Who cares about light...give me my sleep :zzz: :lol:


----------



## Into The Light (Mar 9, 2008)

oh i'll be cursing the time change tomorrow morning, i do know that :lol: i love sleep too but right now i'm happy because IT'S LIGHT OUT! (did i mention that? :lol

winter, you're on your way out :dance2::dance3:


----------



## Halo (Mar 9, 2008)

Maybe once or twice :lol:  And I will be thinking of you tomorrow morning saying...but IT'S STILL LIGHT OUT!! when I am dragging my but out of bed at 5:45 (when it will really only be 4:45 mg: )

Winter on its way out....ya right...have you seen the snow banks here :yuk:


----------



## Into The Light (Mar 9, 2008)

snowbanks? what snow banks? (denial makes it go away right? )

:snowballs:


----------



## Halo (Mar 9, 2008)

Sure denial....I like that    Nope...no snowbanks here, just mountains :lol:

:snowballs:


----------



## ladylore (Mar 9, 2008)

I have to say that this is the first year that I can remember where I haven't counted down the days until spring daylight savings time. I am so glad its here because it will still be light out at 7pm.

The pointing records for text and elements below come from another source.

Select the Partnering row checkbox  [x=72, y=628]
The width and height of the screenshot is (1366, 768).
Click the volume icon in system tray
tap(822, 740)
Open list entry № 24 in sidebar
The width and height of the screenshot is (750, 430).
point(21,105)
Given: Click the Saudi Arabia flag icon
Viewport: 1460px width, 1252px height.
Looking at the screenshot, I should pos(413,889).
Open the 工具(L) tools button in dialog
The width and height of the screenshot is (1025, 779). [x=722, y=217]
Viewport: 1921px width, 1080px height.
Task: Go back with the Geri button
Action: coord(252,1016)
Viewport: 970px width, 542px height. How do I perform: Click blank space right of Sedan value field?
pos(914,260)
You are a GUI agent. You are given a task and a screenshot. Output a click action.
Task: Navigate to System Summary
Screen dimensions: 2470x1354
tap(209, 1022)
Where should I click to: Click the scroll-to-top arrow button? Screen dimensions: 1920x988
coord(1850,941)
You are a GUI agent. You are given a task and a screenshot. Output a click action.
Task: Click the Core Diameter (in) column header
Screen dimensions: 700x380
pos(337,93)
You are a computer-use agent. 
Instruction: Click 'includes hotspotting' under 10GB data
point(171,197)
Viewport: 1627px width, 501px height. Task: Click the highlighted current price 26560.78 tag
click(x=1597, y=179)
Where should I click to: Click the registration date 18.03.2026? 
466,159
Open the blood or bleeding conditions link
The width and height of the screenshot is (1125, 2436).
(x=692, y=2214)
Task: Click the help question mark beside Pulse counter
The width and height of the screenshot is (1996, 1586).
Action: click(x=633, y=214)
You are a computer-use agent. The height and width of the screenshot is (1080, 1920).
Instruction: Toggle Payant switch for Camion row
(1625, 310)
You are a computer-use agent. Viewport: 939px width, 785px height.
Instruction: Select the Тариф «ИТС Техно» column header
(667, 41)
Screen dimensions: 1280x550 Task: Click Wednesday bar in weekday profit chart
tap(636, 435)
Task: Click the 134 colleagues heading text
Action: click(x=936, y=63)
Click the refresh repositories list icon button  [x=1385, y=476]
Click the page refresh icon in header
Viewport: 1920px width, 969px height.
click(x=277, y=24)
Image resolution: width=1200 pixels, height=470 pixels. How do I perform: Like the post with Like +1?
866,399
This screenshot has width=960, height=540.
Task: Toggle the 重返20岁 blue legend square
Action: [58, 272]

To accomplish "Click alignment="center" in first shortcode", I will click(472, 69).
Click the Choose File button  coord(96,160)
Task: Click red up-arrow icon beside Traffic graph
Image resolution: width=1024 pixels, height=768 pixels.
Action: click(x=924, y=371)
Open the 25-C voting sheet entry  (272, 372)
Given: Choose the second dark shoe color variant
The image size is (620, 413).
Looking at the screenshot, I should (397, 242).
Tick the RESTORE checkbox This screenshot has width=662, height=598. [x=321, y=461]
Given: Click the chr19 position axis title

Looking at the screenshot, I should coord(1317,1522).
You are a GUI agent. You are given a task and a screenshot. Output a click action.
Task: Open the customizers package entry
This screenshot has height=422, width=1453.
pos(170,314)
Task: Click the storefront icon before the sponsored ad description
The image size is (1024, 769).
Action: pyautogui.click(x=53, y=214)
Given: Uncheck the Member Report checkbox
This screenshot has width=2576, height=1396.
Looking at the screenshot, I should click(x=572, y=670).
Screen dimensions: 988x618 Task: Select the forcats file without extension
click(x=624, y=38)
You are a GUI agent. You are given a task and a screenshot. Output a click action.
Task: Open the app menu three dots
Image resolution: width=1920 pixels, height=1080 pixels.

But none of the counting down the days. :dance:


----------



## Banned (Mar 9, 2008)

Yeah it's kinda weird that it's almost 6pm here and there is still light.  How exciting!!!


----------



## Halo (Mar 9, 2008)

I still say that I would rather have the :zzz: :lol:


----------



## lallieth (Mar 9, 2008)

hey ITL

IT was STILL LIGHT OUT.isnt now cause its almost 9.OH and those arent snowbanks.They are marshmallow mountains...who's got the chocolate.lets make SMORES


----------



## Banned (Mar 9, 2008)

I just got back from the park with the dogs...it was great!!  I taught Jonah (my eight month old puppy) how to go down the slide, we threw the ball some, ran ourselves silly....all with natural light!!!!  

It was great to get out!


----------